The SPC is placed as close to the focal plane as possible, so that in effect, metering is performed at a point equivalent to the film plane. The SPC replaces the CdS photocell used in the former F-1.The focusing screen system comprises 13 different interchangeable screens which, besides helping you focus accurately, permit you to change the metering sensitivity pattern. All 13 screens are available for centerweighted average metering and selective area metering and 6 for spot metering, giving a total of 32 focusing screen/metering system combinations. The system includes two Bright Laser Mattes which are nearly 20% brighter than the other laser mattes in the series. The Cross Split facilitates focusing by dividing the subject in both horizontal and vertical directions and the standard New Split/Microprism solves the problem of prism darkening with slow lenses. Other screens are available for specialized uses.

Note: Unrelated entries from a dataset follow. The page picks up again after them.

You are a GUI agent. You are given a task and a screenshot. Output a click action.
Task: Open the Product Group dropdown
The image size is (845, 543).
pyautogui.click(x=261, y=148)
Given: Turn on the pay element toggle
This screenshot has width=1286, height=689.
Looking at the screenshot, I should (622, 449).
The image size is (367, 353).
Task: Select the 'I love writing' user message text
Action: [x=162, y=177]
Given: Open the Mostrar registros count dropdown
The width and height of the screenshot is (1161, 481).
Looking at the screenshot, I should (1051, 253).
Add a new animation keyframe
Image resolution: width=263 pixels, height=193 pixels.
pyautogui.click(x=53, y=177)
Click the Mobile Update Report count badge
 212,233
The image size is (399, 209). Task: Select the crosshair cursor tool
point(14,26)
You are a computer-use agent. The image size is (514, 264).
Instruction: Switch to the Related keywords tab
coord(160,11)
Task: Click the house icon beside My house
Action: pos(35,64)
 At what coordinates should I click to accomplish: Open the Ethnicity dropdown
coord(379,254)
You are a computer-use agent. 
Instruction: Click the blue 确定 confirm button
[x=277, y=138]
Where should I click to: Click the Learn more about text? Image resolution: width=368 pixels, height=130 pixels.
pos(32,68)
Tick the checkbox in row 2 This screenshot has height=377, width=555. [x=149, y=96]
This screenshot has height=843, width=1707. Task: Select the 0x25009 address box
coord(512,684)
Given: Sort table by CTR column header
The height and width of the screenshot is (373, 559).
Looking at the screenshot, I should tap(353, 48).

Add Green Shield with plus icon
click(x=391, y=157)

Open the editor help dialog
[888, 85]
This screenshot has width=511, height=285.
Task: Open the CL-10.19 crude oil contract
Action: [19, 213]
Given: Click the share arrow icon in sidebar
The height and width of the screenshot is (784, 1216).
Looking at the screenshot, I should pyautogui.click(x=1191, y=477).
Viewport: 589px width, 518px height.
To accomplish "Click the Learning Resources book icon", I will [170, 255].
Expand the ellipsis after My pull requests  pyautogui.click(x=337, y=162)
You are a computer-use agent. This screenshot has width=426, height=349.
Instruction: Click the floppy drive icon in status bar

The A/B Size Laser Matte is useful for publishing and advertising, featuring engraved crosses in each corner for cropping. Changing screens is easy, requiring no special tool. For the first time in an SLR, one has a choice of several metering systems. The sensitivity pattern is changed by replacing the focusing screen. Three patterns are available.

Center-weighted average metering: For normal shooting in either AE or manual mode. The sensitivity de creases progressively from the center to the edges. The pattern remains unchanged regardless of the lens focal length, and center-weighting in the horizontal direction is greatly accentuated to minimise difference in exposure between horizontal and vertical positions.

Selective-area metering: A pattern that is particularly effective for backlit or contrasty subjects since it provides a precise reading of the subject or certain area of the frame. It is effective, also, for AE photography and stopped-down AE in close-up applications. Metering sensitivity is restricted to 12% of the image area.

Spot metering: Functioning as a 3% spot meter, this pattern is advantageous in tricky exposure situations where extreme contrast exists between subject and background. Typical examples are a singer in the spotlight on stage and subjects with the sun or bright snow behind. It can be used to great effect with telephoto and super-telephoto lenses. Spot metering is also appropriate for close-up work and photomacrography when the subject is small in relation to the image area and/or when metering against the light. With a comparatively large subject, use of a selective-area screen is recommended.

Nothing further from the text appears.